Salwan is a village of high historical interest and biggest village in Karnal District and one of the  biggest villages in Haryana.                     

The village belongs to Zamindar Brahmins's. The pride of this village is Bollywood Actor Vikas Bhardwaj.

Village has contributed a lot to INDIAN ARMY. Recently, 11th lieutenant was welcomed with a celebration in the village. It has given Hundreds of its son for serving the country.           

It contains a tirtha identified as having national importance.Salwan village in Karnal district shot into the limelight when an ancient pond with a temple was discovered to be the sacred Dashashwamedha Tirtha of the Mahabharat period. This holy tirtha has been mentioned in detail in the Vamana Purana and, like most of the divine shrines around Kurukshetra region was revered by the Pancha Pandavas and Lord Krishna.

The pond however appears to have been renovated and added to a temple complex somewhere during the 18th – 19th century by either the Marathas or Maharaja Gajpat Singh of Jind. At present, one can see the pond and temple that were probably the original structures quite close to each other along with another temple and yagnashala that have been built much later. 

The original temple is built as a pancharatha in the typical early Nagara style of architecture. The inner walls of both temples are richly decorated with frescos dating back to the late 19th century. No inscription has been found yet in this complex. 
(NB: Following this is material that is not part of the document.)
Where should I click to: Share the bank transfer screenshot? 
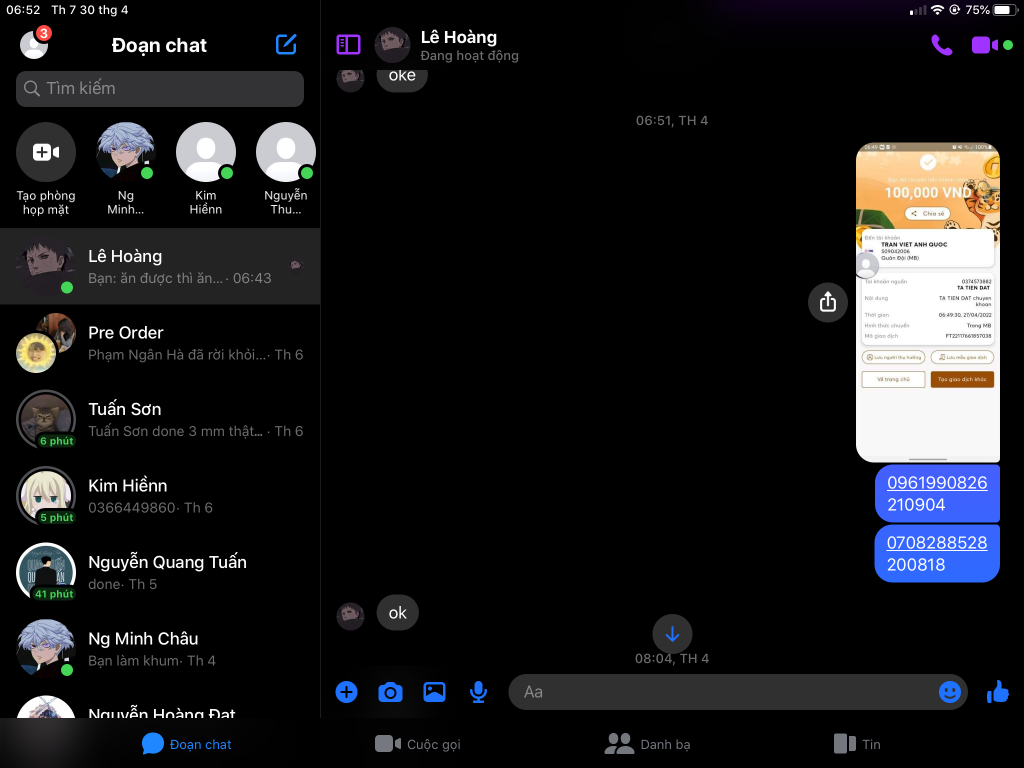827,301
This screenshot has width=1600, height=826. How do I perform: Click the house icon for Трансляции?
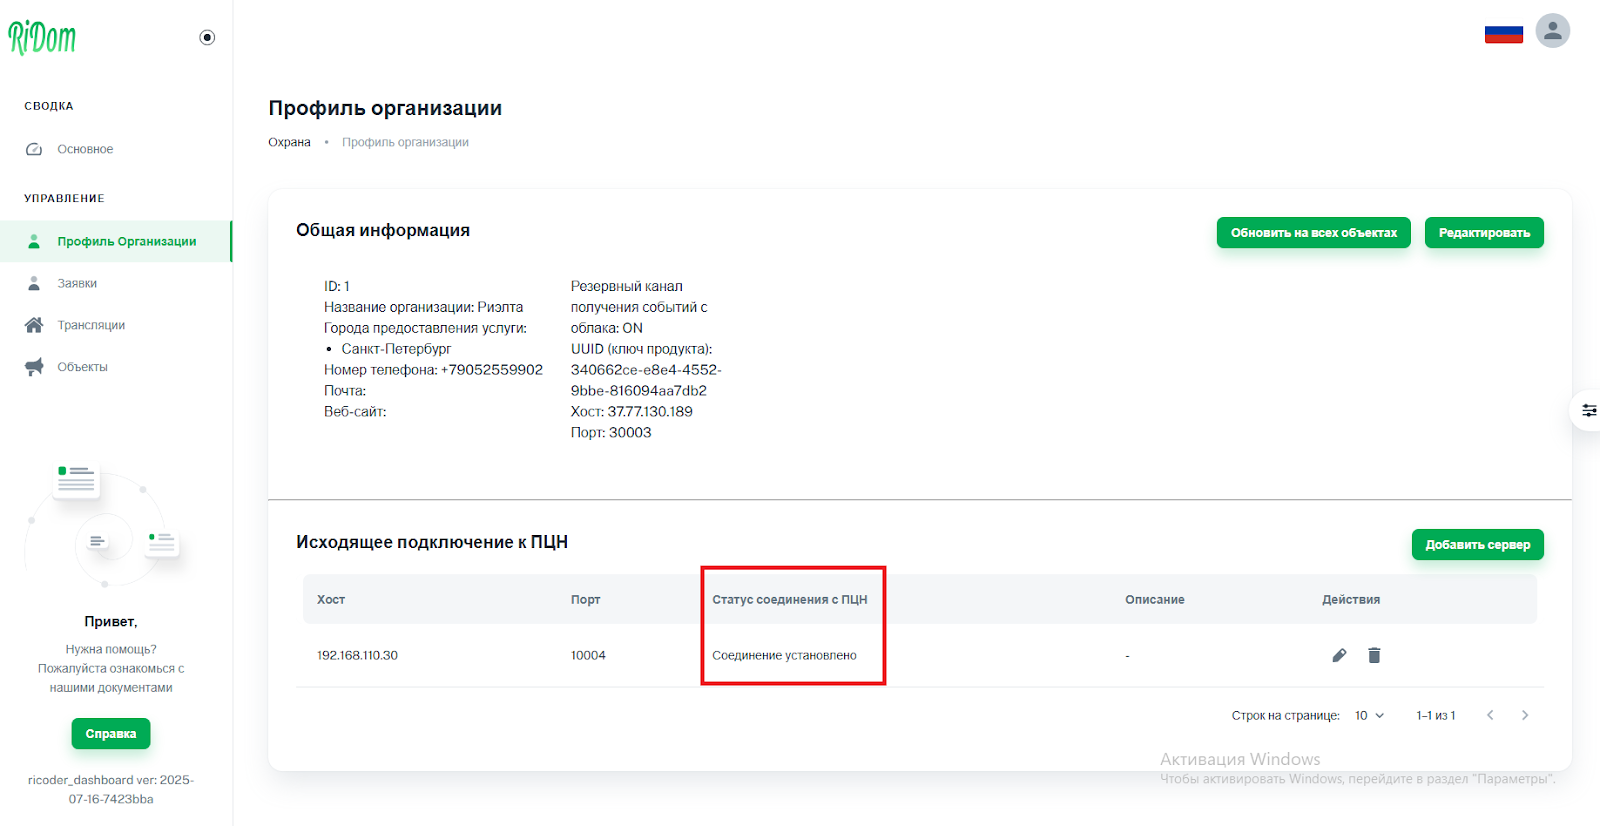point(33,324)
Unfortunately, all remnants of the Mahabharat period within the ancient pond have either been stolen or have not withstood the ravages of the weather and time. This ancient pond and temple are protected by the Archaeological Survey of India (ASI).   

The tirth itself is deemed to be sacrosanct and of immense spiritual and religious potency. People from far-flung places come to pray at this tirth. . 

Many famous rajputs are native to this village. The village has a great brotherhood with other villages.